Угрюмо кивнув, погружаясь в свои мысли, Георг предложил мне поесть в недорогом ресторане израильской кухни, до которого мы быстро дошли, наелись досыта и вышли с чувством тяжёлого морального удушья, в состоянии полусознания: оба мы были как в бреду, и нам не верилось, что жизнь, никогда никого не щадившая, вдруг оказалось – не щадит и наше поколение тоже.
Мы отправились к берегу реки, где расположились угловые лестницы и скамейки, на которых мы любили подолгу сидеть с ним в былые времена, когда, кроме нас двоих, у нас не было никого: мы были молоды духом, здоровы, веселы и настроены на свершения, на победу дружбы, любви и мира. А затем случилась жизнь. Теперь мы сидели с ним разбитые, лицами мы стали явно не краше, но суровее: его покрылось небольшими узкими складками-морщинками, мои глаза впали вглубь черепа, образовав вокруг себя два синих кратера с просветом из красных и синих вен. Мы не верили уже ни во что, поняв, что формы у наших грёз вовсе нет, что это всего лишь абстракция, лишённая возможности к реализации. Его покидала возлюбленная (родители из Казахстана вызвали её к себе на время, пока ситуация не прояснится), и видел он её, как сам считал, последний раз в жизни. Я находил это романтичным и крайне драматичным, вспоминая всю их известную мне историю любви. Они были достойны большего и были людьми довольно хорошими: факторы, в общем-то, взаимосвязанные, но на практике не подтверждаемые.

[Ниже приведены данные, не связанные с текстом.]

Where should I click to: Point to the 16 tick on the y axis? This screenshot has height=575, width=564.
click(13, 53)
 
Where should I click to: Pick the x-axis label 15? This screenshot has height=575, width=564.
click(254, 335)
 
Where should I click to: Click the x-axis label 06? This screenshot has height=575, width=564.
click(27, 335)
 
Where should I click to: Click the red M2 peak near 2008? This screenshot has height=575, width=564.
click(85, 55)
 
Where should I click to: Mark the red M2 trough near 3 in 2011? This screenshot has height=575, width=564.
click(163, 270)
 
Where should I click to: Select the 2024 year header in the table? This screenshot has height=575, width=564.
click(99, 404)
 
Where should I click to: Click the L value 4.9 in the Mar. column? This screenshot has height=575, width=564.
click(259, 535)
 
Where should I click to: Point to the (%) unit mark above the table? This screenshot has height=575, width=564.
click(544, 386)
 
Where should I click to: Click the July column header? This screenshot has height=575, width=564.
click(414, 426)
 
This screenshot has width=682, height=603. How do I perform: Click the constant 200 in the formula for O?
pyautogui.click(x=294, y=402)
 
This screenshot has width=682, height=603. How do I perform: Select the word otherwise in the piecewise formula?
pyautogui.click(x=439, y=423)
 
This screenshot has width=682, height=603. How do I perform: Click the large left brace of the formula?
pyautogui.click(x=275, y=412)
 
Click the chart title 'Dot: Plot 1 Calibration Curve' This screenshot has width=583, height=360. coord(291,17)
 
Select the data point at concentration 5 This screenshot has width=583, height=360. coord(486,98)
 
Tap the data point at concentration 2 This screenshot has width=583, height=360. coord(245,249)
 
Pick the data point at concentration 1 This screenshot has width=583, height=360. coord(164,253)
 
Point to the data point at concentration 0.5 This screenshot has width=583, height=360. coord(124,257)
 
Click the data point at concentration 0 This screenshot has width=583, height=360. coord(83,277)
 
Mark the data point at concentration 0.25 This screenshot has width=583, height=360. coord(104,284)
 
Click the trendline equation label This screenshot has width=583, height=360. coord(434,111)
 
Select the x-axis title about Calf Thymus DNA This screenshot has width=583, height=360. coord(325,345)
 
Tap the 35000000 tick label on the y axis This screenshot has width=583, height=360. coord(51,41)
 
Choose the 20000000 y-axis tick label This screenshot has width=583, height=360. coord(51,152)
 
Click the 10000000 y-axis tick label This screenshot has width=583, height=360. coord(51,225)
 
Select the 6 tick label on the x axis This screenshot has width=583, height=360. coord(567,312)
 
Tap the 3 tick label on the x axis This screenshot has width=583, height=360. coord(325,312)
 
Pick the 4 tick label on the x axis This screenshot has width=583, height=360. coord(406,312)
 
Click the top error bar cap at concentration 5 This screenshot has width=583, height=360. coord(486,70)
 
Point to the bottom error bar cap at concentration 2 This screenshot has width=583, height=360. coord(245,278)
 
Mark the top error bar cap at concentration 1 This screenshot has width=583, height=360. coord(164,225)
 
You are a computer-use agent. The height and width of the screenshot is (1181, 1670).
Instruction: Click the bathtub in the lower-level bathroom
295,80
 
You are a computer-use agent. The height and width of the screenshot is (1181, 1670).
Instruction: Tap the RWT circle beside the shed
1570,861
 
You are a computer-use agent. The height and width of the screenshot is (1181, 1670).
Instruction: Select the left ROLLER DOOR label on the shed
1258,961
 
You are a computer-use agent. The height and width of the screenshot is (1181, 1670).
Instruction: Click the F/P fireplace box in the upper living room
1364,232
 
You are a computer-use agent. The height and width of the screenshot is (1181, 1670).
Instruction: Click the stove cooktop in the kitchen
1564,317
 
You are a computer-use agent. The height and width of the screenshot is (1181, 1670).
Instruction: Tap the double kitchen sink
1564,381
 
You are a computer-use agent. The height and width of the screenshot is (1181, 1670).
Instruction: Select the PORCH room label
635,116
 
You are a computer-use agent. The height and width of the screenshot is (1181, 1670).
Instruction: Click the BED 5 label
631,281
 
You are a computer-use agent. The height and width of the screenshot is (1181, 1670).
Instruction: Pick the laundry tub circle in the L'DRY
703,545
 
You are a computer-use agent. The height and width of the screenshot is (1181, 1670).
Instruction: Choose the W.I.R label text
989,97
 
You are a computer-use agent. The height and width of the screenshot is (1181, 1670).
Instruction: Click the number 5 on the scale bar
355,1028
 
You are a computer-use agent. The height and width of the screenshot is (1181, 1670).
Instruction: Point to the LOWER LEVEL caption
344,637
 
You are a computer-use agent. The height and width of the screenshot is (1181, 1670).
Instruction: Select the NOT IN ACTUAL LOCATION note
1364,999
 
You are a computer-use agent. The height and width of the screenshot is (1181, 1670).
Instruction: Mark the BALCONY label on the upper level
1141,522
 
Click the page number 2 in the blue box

Что же до меня? Моя любовь была странной, а человеком я был откровенно плохим. Моё счастье было тёмным, глубоким и таинственным омутом, пугающим и омрачающим меня, но и дарящим мне таинственную радость обнадёживающей неизвестности, исходящей из недр всего человеческого. Оно не было похоже на простое счастье других, и хоть эта мысль точно колола меня в сердце, угнетая меня, я знал, что получил то, чего так яростно добивался все свои годы. От чужой нежности, запечатлённой мною, меня тошнило – она раздражала меня, вводила в гнев, преображая меня в нелюдимое, злое животное, которое могла приласкать лишь одна рука, вечно бывшая столь далеко от меня. Чудо, что вообще эта рука присутствовала в моей жизни, ведь не так уж и давно я укусил её со страшной и холодной, лишённой сочувствия и человечности силой.
Я был зависим и независим, свободен и безнадёжно пленён, потерян в призрачном лесу людской жизни и блуждал в своих грёзах. Чего же я хотел? Что было мне так нужно? Всё, что меня убивало, было во мне, и всё, что извне приносило мне боль, мною и было порождено. Я нёс крест вины и страдал, считая это своим обязательством, смотря на жизнь кровоточащими глазами. Если бы я только научился жить иначе… Высосал бы этот яд из своих вен, выжег плод тьмы в душе, изъял глубокую холодную иглу сомнений, исходящую из самому мне непонятной морали. Я не знал себя и не понимал. Не принимал и противился. Самоуничтожение было моим хобби, в котором мне не было равных. Моя жизнь была долгой историей самоубийства уже мёртвого существа, пытавшегося в процессе выжить, зацепившись за что-нибудь светлое, тёплое, доброе, но даже найдя нечто столь удивительное, я без колебаний накладывал своё разрушительное проклятие и на это чудо. Моя вина никогда не найдёт себе искупления. Радость моя была смехом тонущего. Жизнь – объятиями топящего тебя, драгоценного сердцу камня.
Георг вырвал меня из размышлений:
– Сейчас хочется лишь отдохнуть, расслабиться, отпустить весь этот негатив.
– Да, дружище… Знаешь, мне бы жить где-нибудь во французской деревушке где-то в Провансе, есть круассаны, пить бордо и любить одну-единственную девушку. Чем проще, тем лучше. Это по молодняку мы ищем каких-то «интересных и странных», а чуть постарше став понимаем – усложнение красоты не делает. Надо бы и нам научиться быть простыми.
– Звучит красиво, родной. Ты этого достоин.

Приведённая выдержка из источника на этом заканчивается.